Artikel terkait: Tragedi Jual Anak Untuk Sesuap Nasi di Afghanistan
Legalitas Dipertanyakan
Torek Farhadi, seorang penasihat keuangan untuk mantan pemerintah Afghanistan yang didukung AS, mempertanyakan pengelolaan cadangan Bank Sentral Afghanistan oleh PBB dan legalitas instruksi Biden.
Dia mengatakan dana itu tidak dimaksudkan untuk bantuan kemanusiaan tetapi "untuk mendukung mata uang negara, membantu dalam kebijakan moneter dan mengelola neraca pembayaran negara".
"Cadangan ini milik rakyat Afghanistan, bukan Taliban [...] Keputusan Biden sepihak dan tidak sesuai dengan hukum internasional," kata Farhadi. "Tidak ada negara lain di Bumi yang membuat keputusan penyitaan seperti itu tentang cadangan negara lain."
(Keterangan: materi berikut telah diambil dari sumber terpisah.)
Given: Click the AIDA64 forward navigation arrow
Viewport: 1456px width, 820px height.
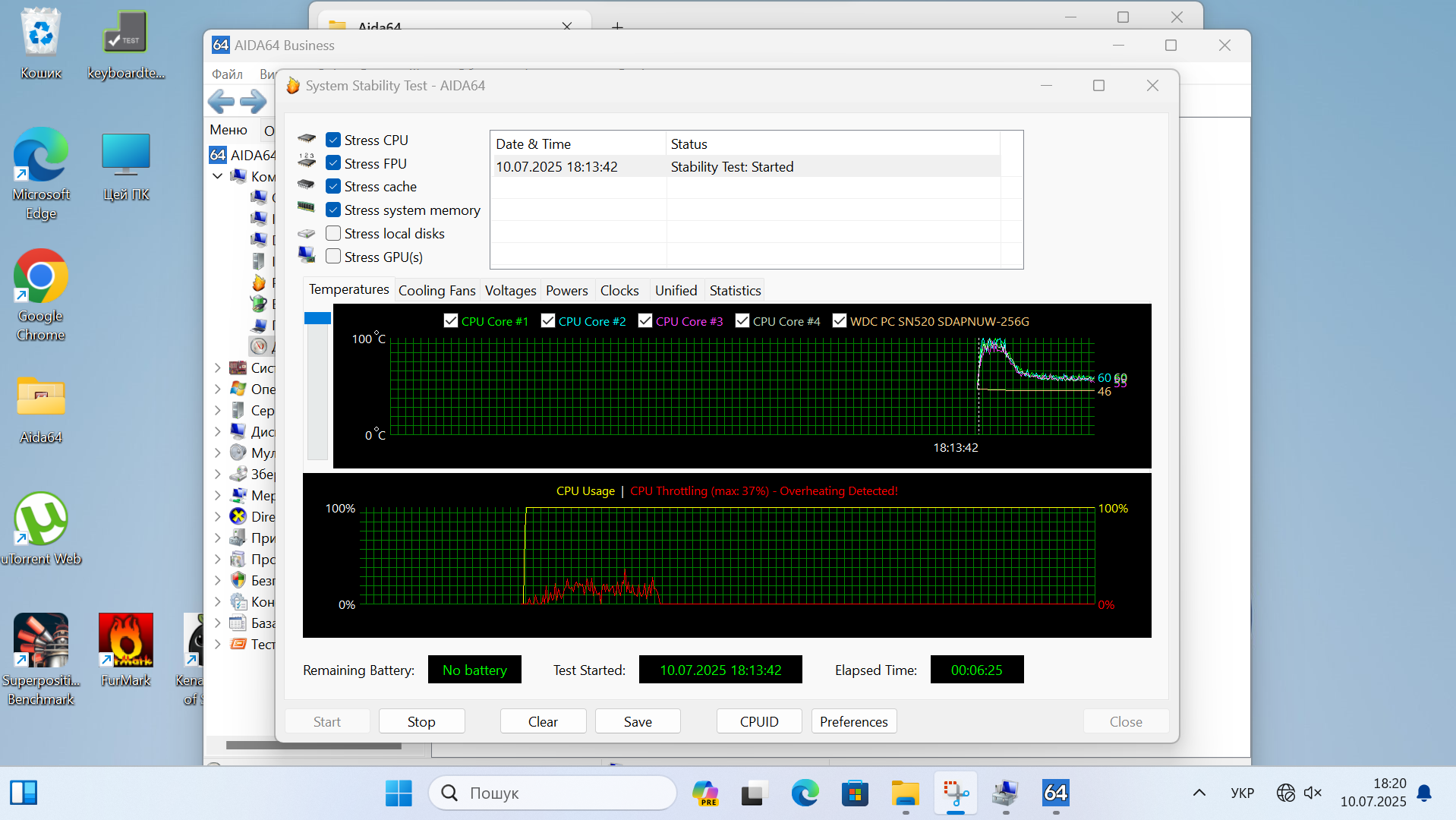Looking at the screenshot, I should pyautogui.click(x=254, y=101).
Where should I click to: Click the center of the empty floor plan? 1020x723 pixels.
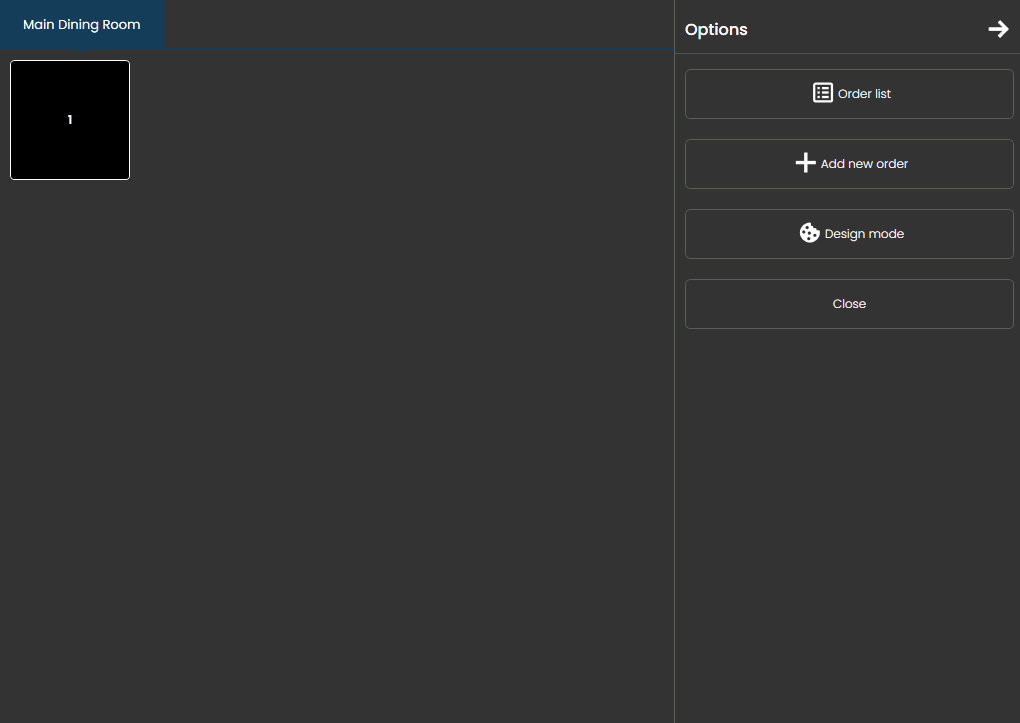(337, 386)
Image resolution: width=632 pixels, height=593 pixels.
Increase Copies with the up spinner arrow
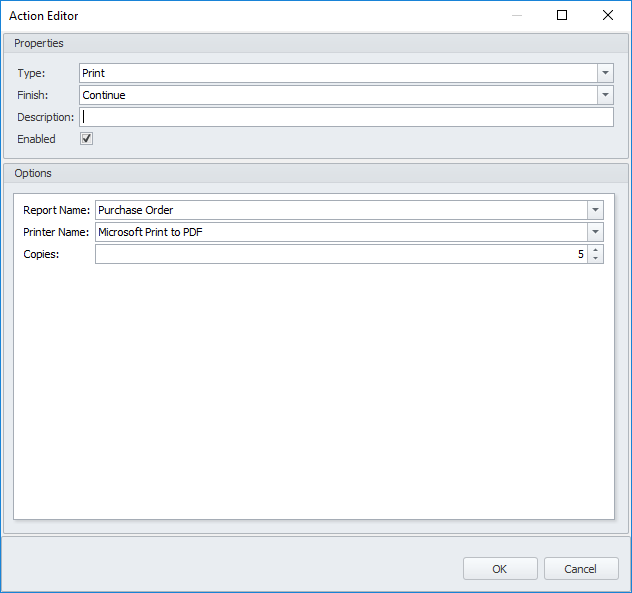pyautogui.click(x=596, y=250)
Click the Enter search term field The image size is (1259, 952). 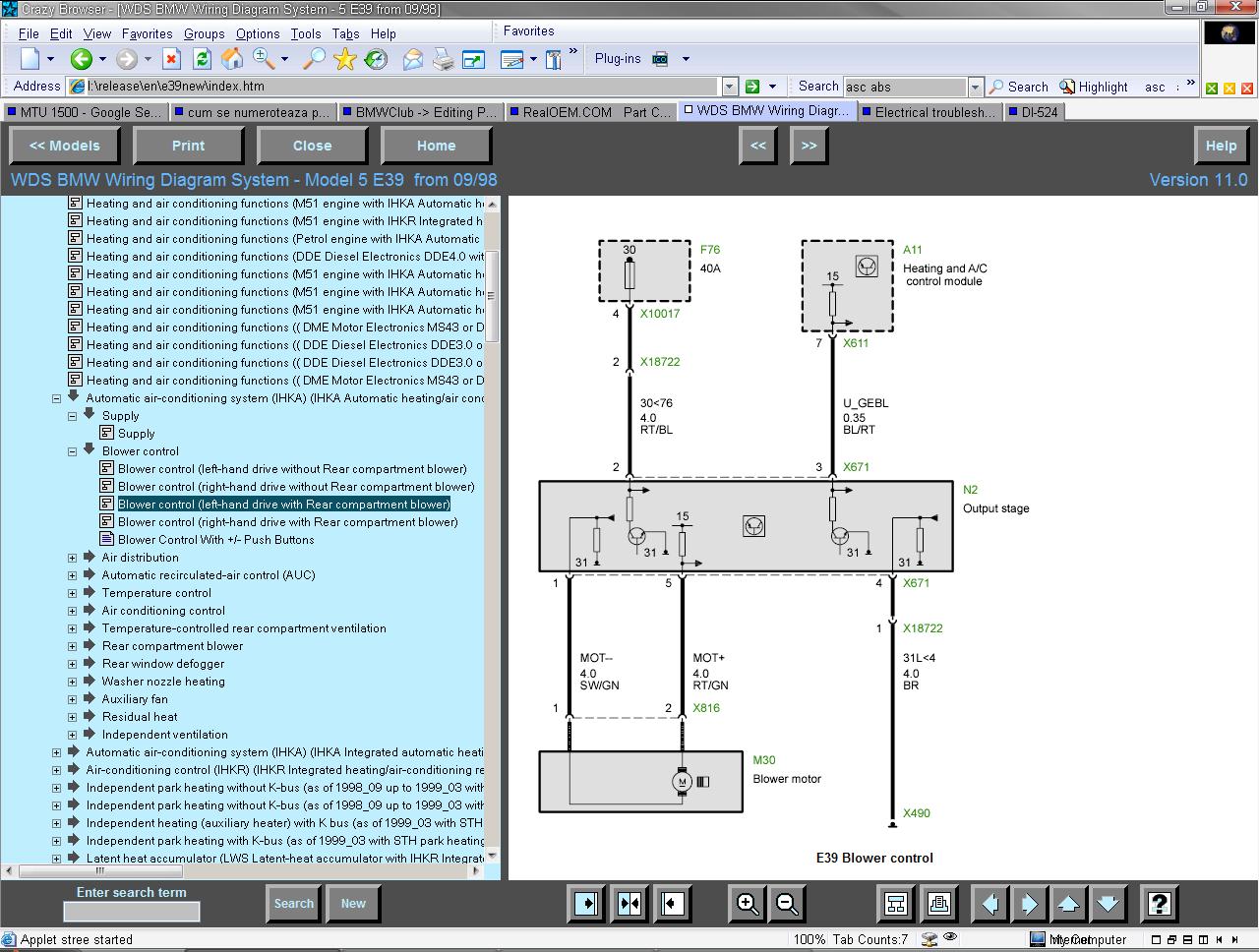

Afghanistan memiliki sekitar Rp130 miliar aset di luar negeri, termasuk Rp101 miliar di AS. Sisanya terutama di Jerman, Uni Emirat Arab dan Swiss.
"Bagaimana dengan rakyat Afghanistan kita yang telah memberikan banyak pengorbanan dan ribuan korban jiwa?" tanya penyelenggara demonstrasi, Abdul Rahman, seorang aktivis masyarakat sipil. "Uang ini milik rakyat Afghanistan, bukan Amerika Serikat. Ini hak rakyat Afghanistan," katanya.
Dalam sebuah kiriman di Twitter Jumat malam, juru bicara politik Taliban Mohammad Naeem menuduh pemerintahan Biden menunjukkan "tingkat kemanusiaan terendah [...] dari sebuah negara dan bangsa".
Kemarahan di Seluruh Dunia
Perintah Biden hari Jumat itu menghasilkan badai media sosial dengan topik populer di Twitter #USA_stole_money_from_afghan (AS mencuri uang warga Afghan).
Beberapa analis juga turun ke Twitter untuk mempertanyakan perintah Biden.
Salah satunya adalah Michael Kugelman. Wakil direktur Program Asia di Wilson Center yang berbasis di AS itu mengatakan, "Sangat bagus bahwa $3,5 miliar dalam bantuan kemanusiaan baru untuk Afghanistan telah dibebaskan. Tetapi untuk mengambil $3,5 miliar lagi yang menjadi milik rakyat Afghanistan, dan mengalihkannya ke tempat lain - itu sesat dan sejujurnya tidak berperasaan."
Kugelman juga mengatakan oposisi terhadap perintah Biden melintasi kesenjangan politik yang luas di Afghanistan.
"Saya tidak ingat kapan terakhir kali begitu banyak orang dari pandangan dunia yang sangat berbeda begitu bersatu atas keputusan kebijakan AS di Afghanistan," tweetnya.